I remember when “All in the Family” premiered on television it was so different. That it premiered later in the evening on the same night, Tuesday January 12, 1971; it had been preceded by “Green Acres” and “The Lucy Show” it really stood out. At a time when the Vietnam War was dividing the country along generational lines here was a comedy which laid out all the emotion with laugh out loud one-liners. What I remember most about “All in the Family” was it began discussions around the dinner table the next night. It was a valuable catalyst through which understanding might take place. The recent reboot of “Roseanne” has me thinking it might be the return of a sitcom which can also create a chance for understanding.

Roseanne cast in 1988

Roseanne Barr brought the original “Roseanne” to television in 1988. It portrayed a poor working-class family, the Conners, in Lanford. Illinois. It was an off-shoot of Ms. Barr’s stand-up comedy routine about her life as a “domestic goddess”. Just like “All in the Family” before it “Roseanne” portrayed the blue-collar life in America. There were not often easy answers yet always a sense of humor was found. For eight seasons this formula worked. Then in Season 9 they decided to have Roseanne win a lottery and all of a sudden the easy answers did show up. In a twist at the end, the show tried to make it the way Roseanne coped with her life by imagining an alternate reality.
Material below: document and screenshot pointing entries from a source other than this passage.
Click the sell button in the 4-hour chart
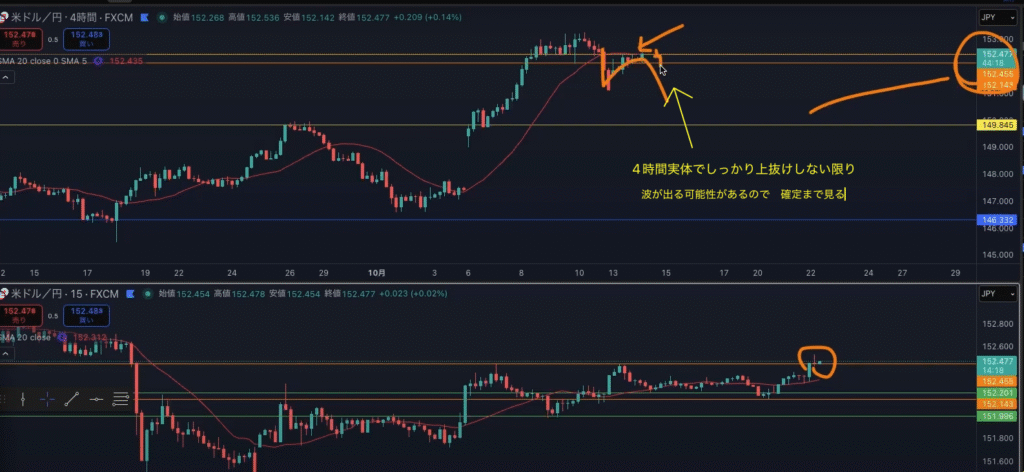The width and height of the screenshot is (1024, 472). [19, 39]
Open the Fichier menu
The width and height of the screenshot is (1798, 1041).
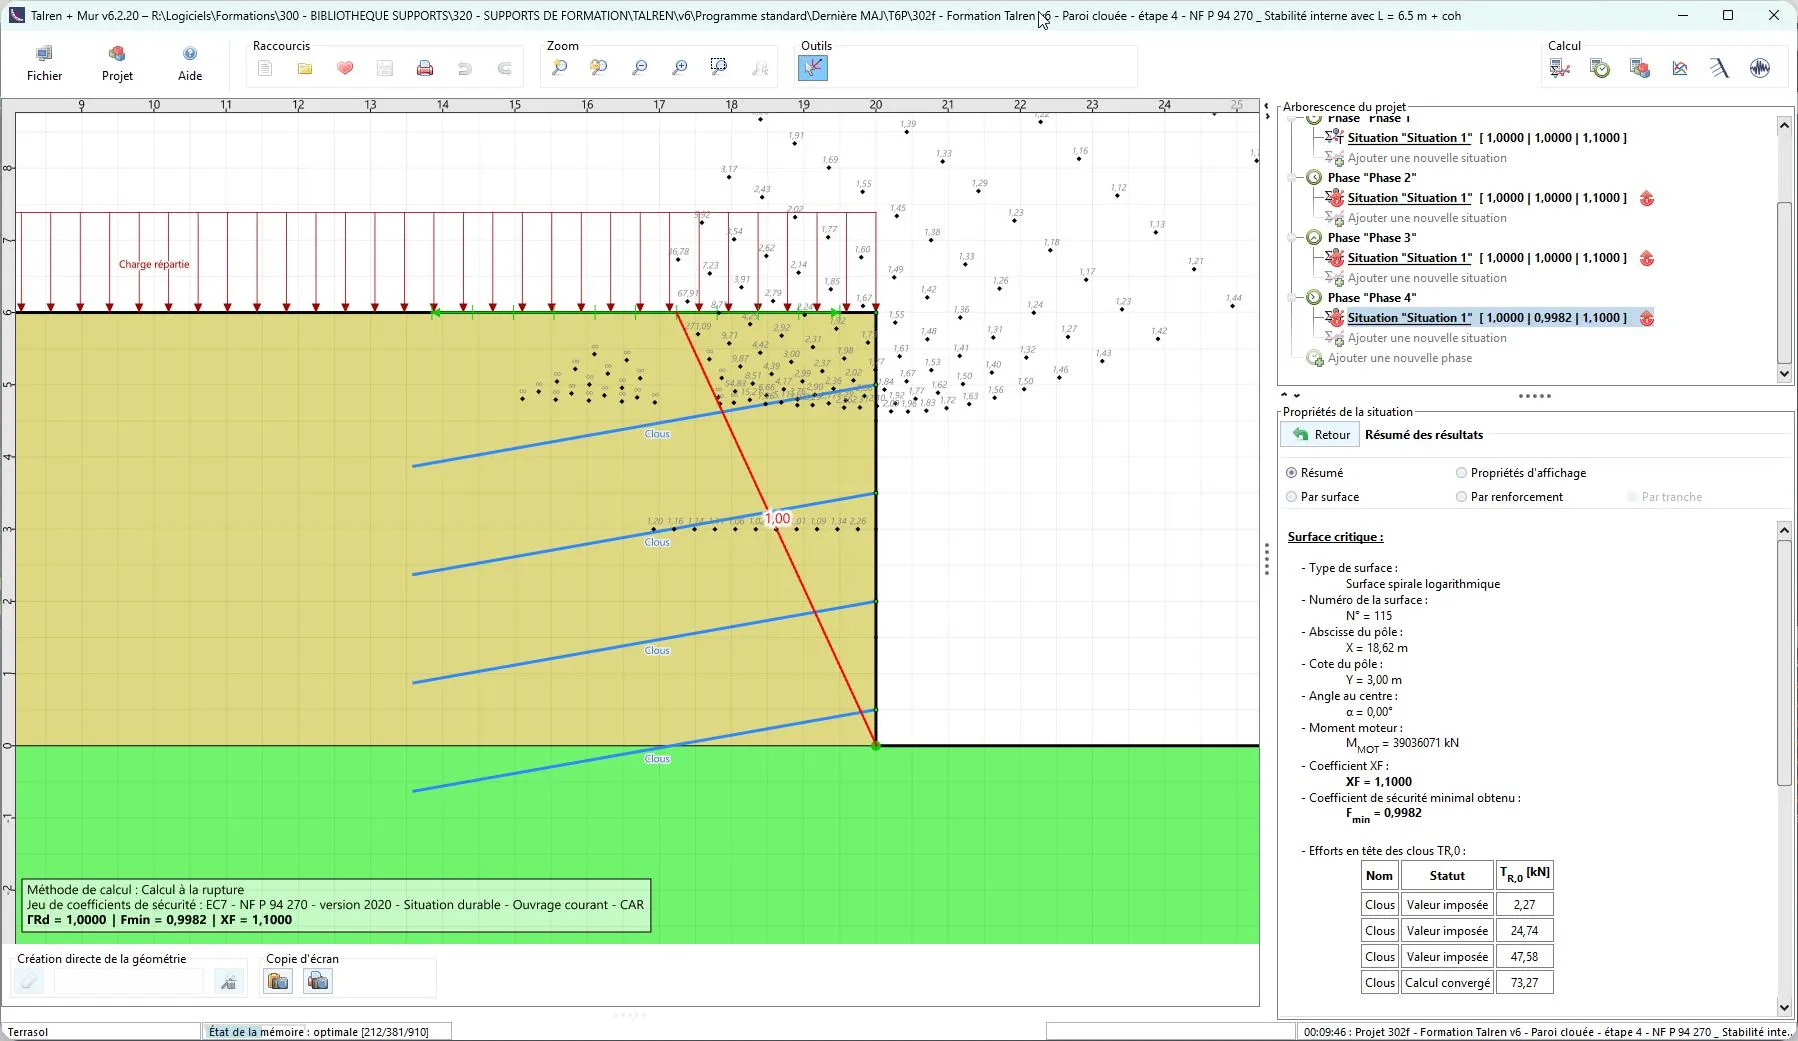tap(44, 63)
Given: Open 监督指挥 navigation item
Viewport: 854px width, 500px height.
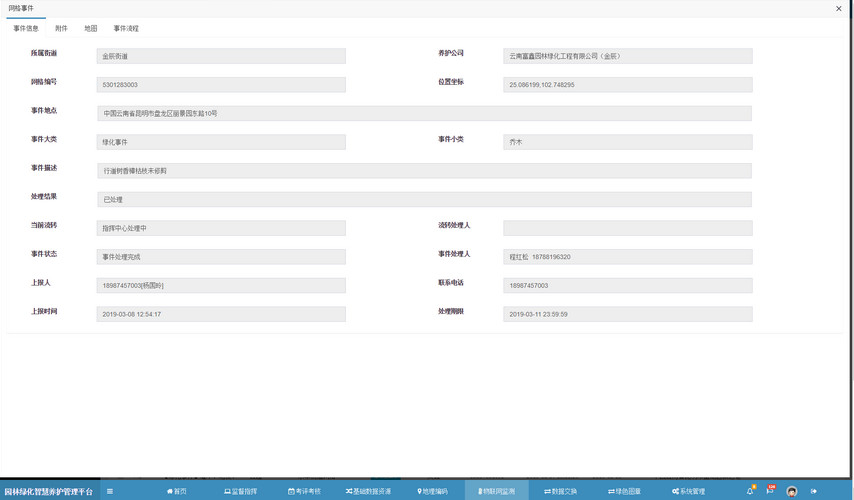Looking at the screenshot, I should pos(241,491).
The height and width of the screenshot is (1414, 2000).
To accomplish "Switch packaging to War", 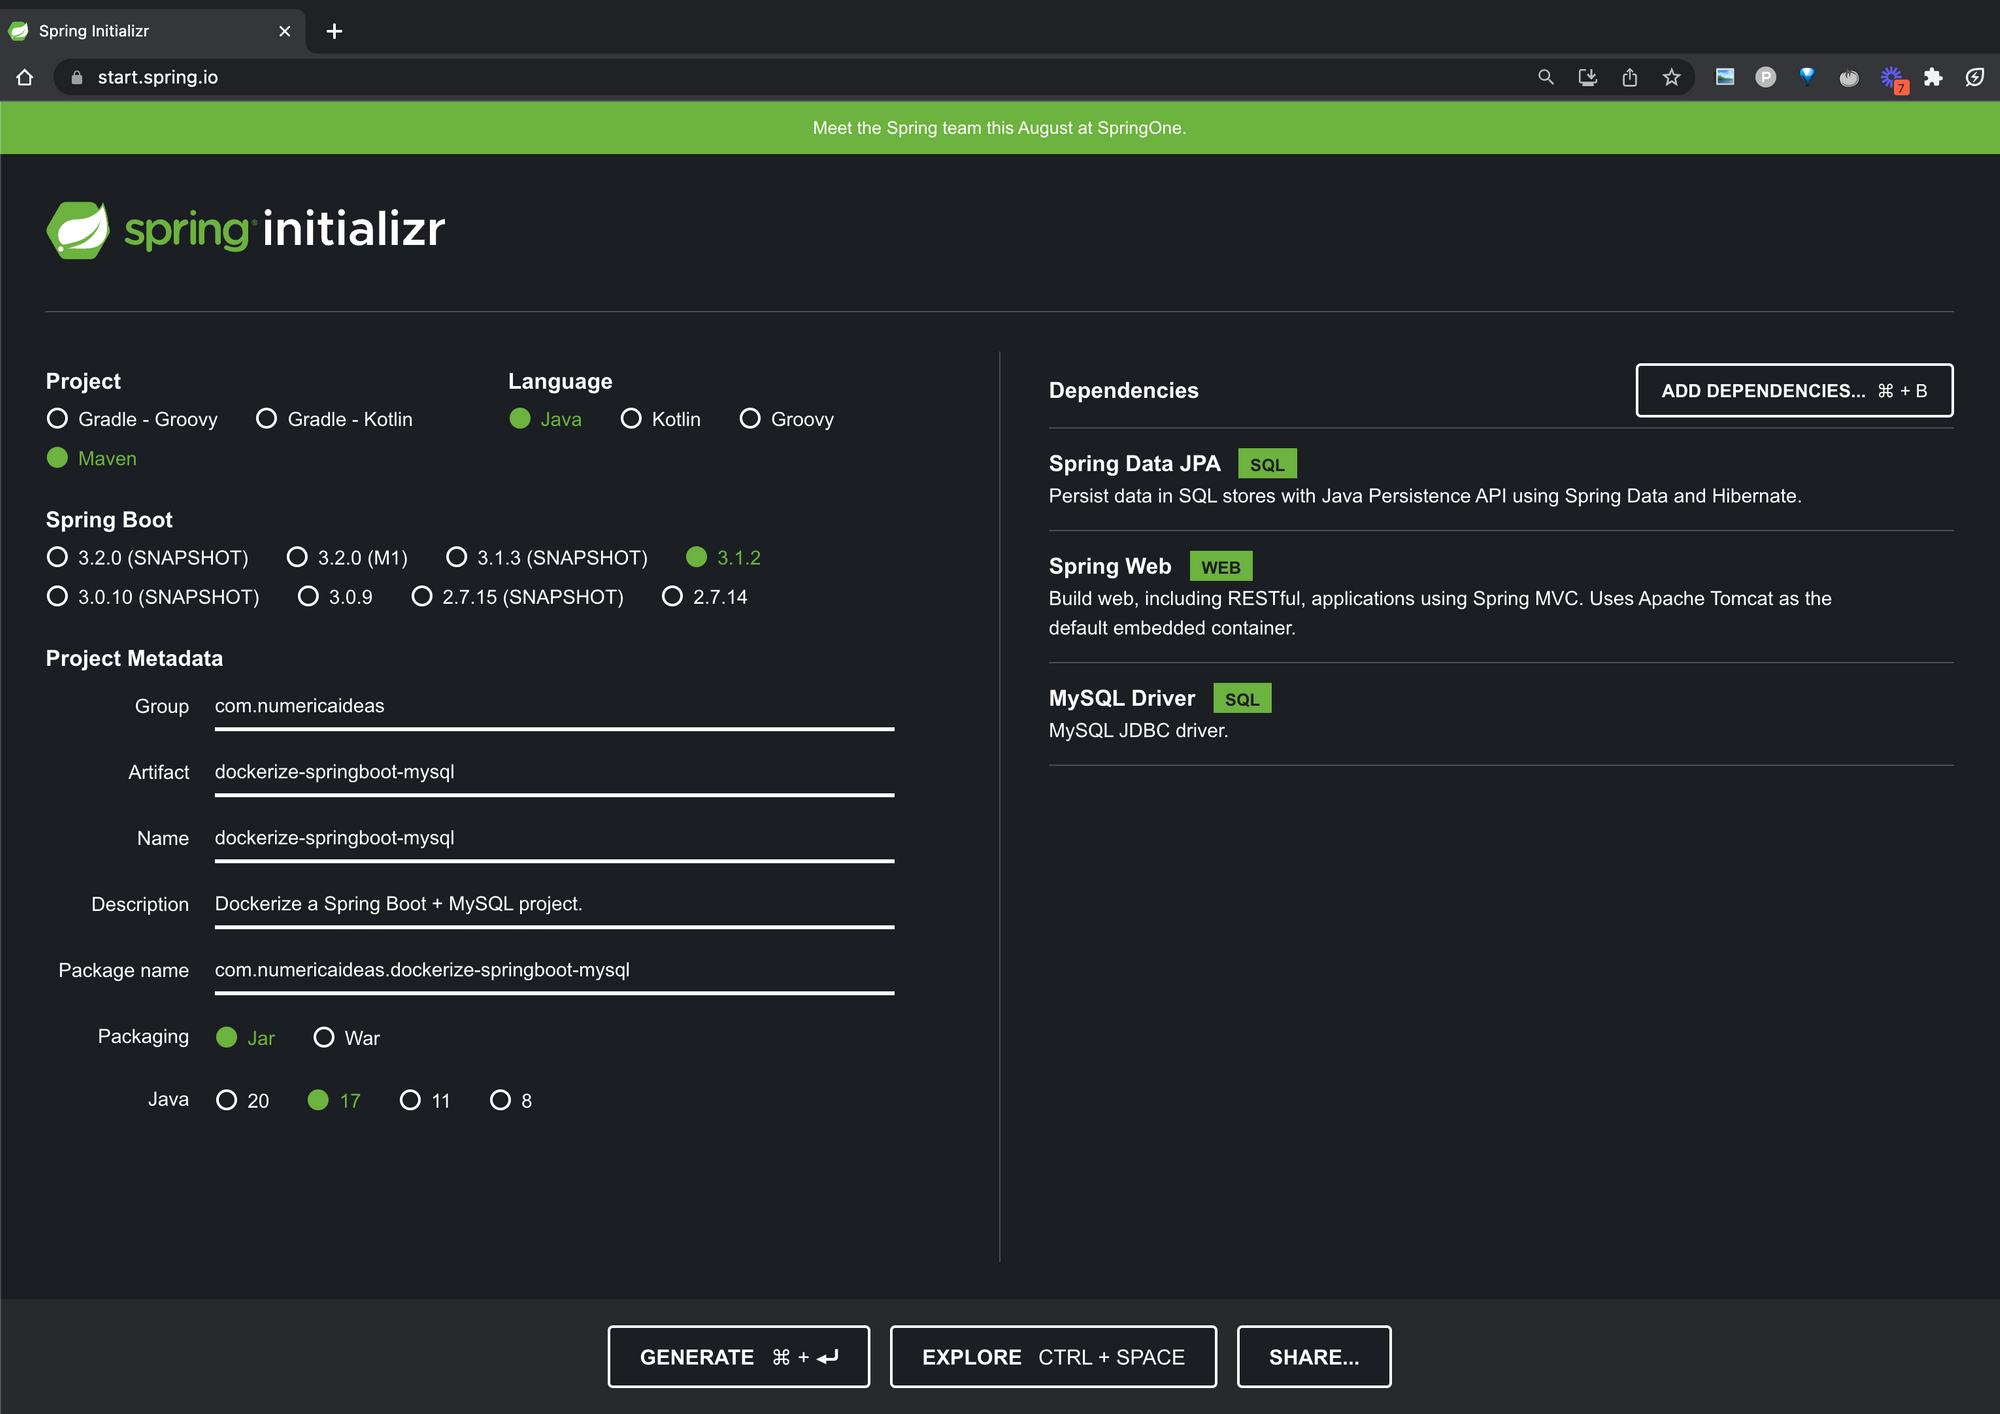I will (324, 1038).
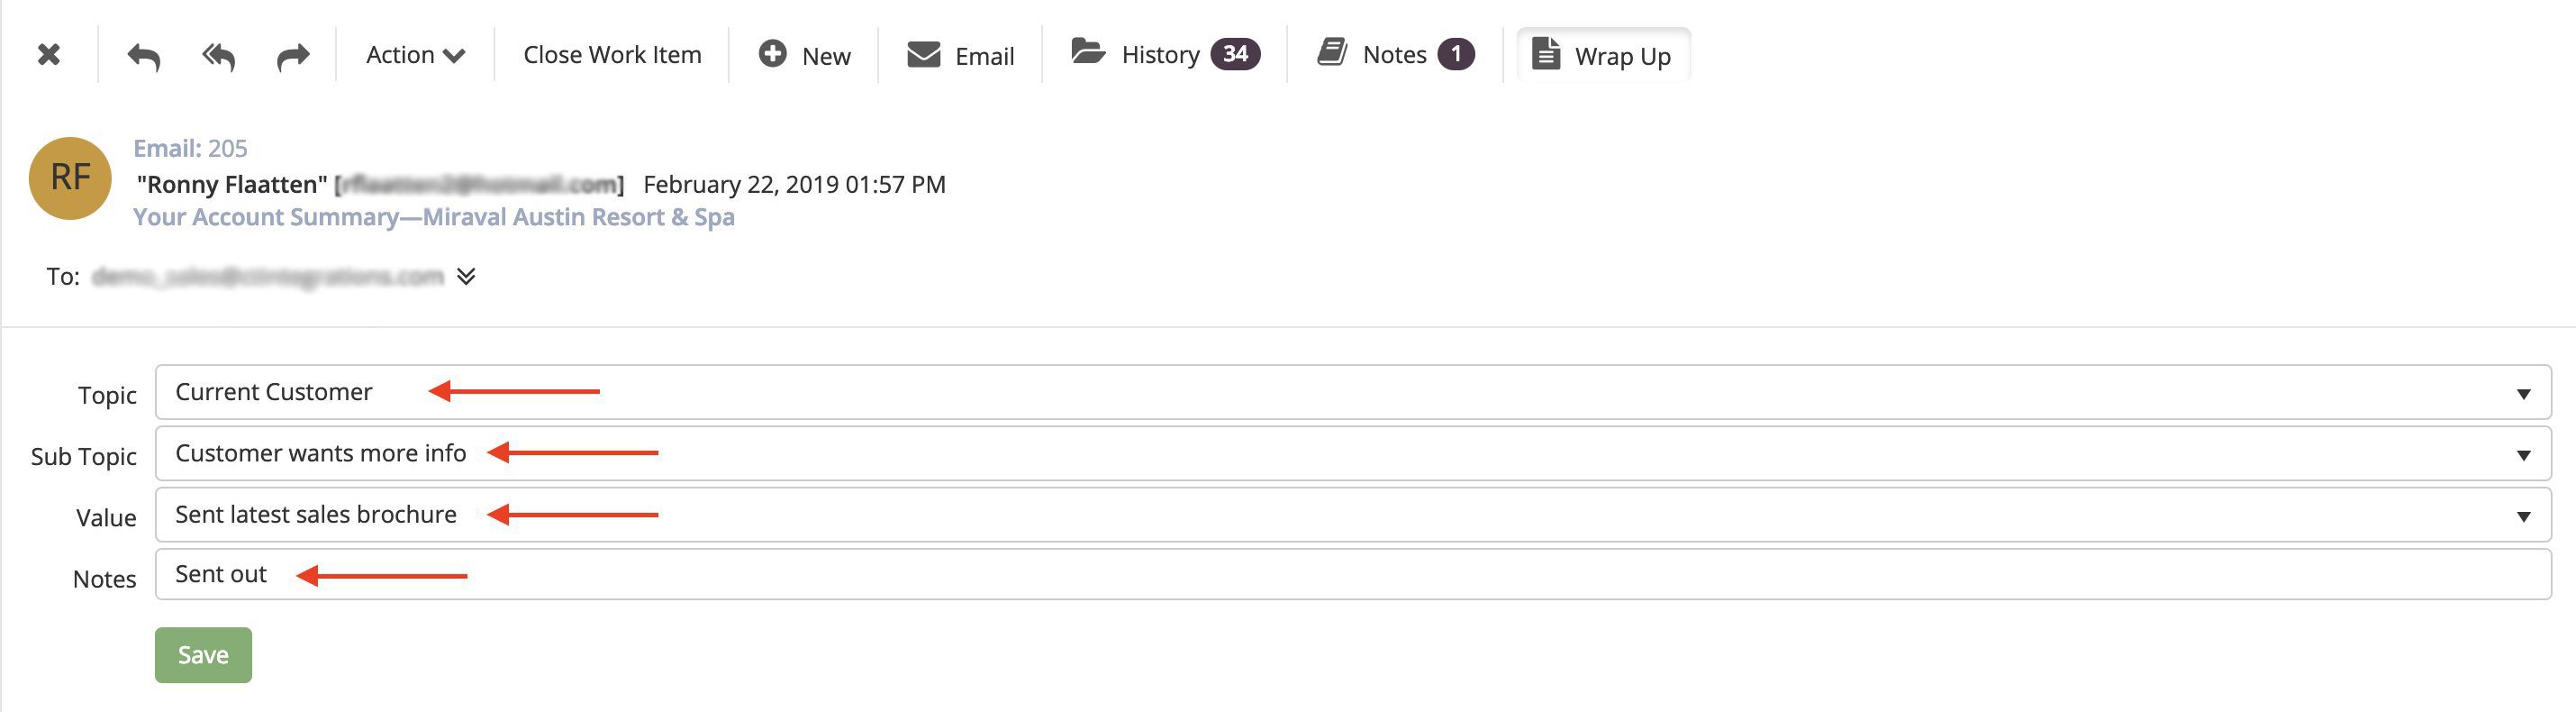Switch to the Wrap Up tab
Viewport: 2576px width, 712px height.
[x=1603, y=55]
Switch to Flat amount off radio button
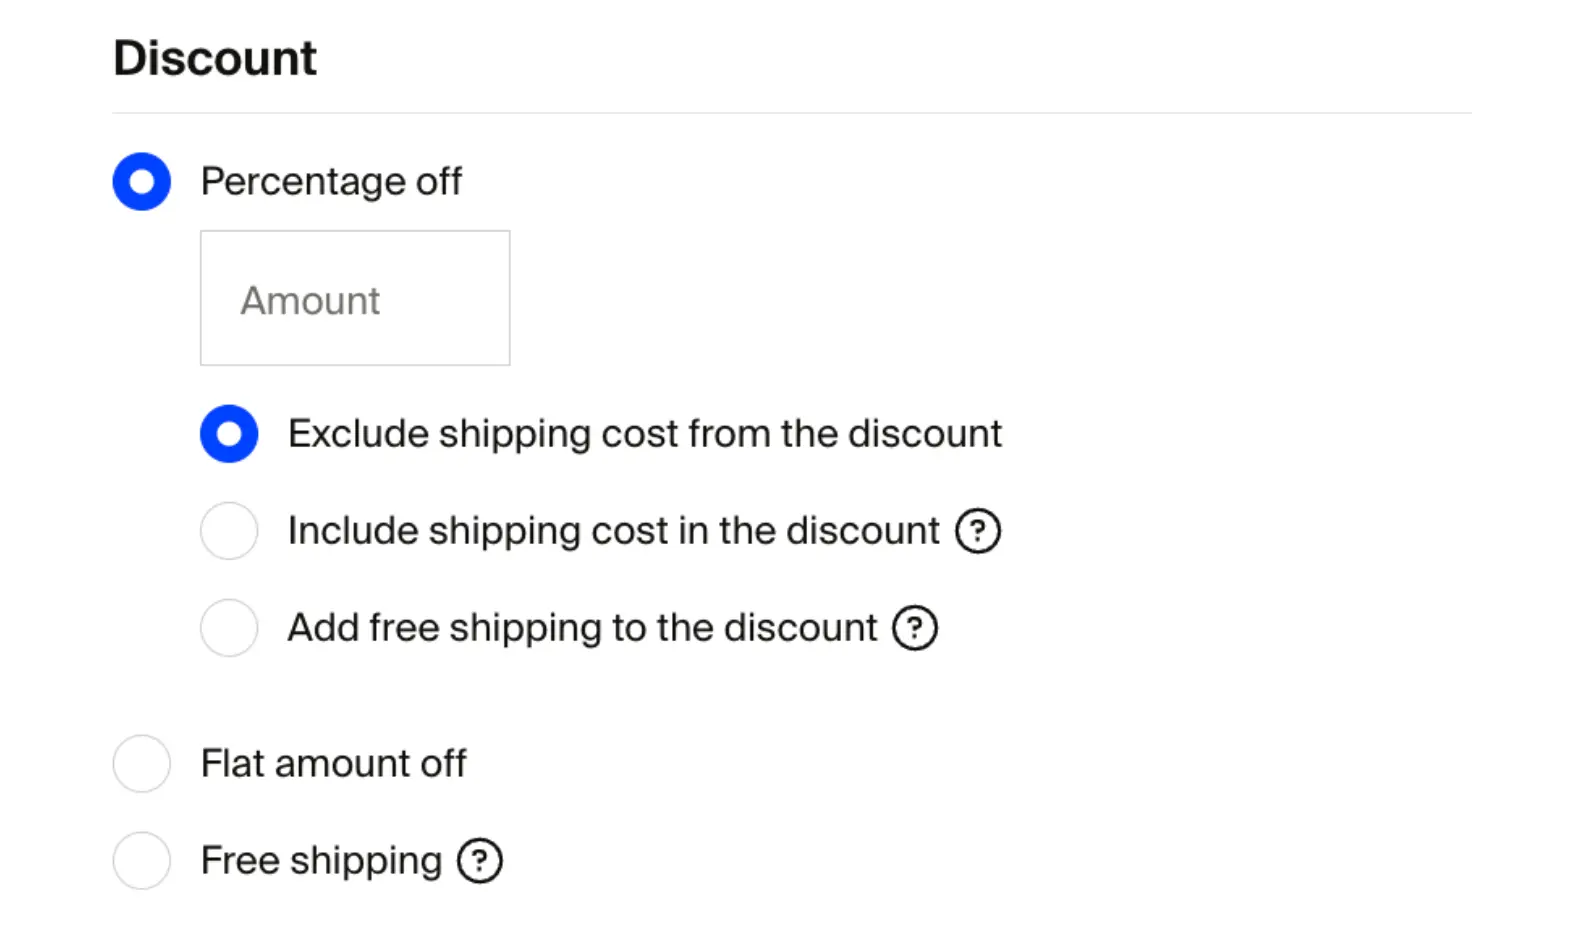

The show lost viewers and it was ended.

Roseanne cast in 2018

There has been a lot of nostalgia posing as creativity in television comedy as some of the most successful shows of the past are being reincarnated. The thing is none of those have interested me as it was rare that I wondered what happened to the characters on a sitcom after it ended. When I heard “Roseanne” was returning with the original cast I wasn’t sure if I would watch. I did sit down when it premiered and was instantly reminded of “All in the Family” as this felt like another show for a time when America has divided itself along fault lines.

The original kids have grown up and some of them have kids. Nobody has moved away from their blue-collar upbringing. The show opens with an open discussion of the Red-Blue political divide as Roseanne has not talked to her sister Jackie since the 2016 presidential election. Each voted differently and couldn’t let it go. Through the first thirty-minute episode they finally found an opportunity to talk without either giving up their beliefs while making me laugh. This is what most strongly reminds me of “All in the Family” as people who love each other can disagree while still loving each other. It also is a show which can allow for discussion to grow out of it, too.

Halfway through the first season back “Roseanne” has been full of laughs, a couple of tears, and the fostering of acceptance. If you haven’t caught on I highly recommend it.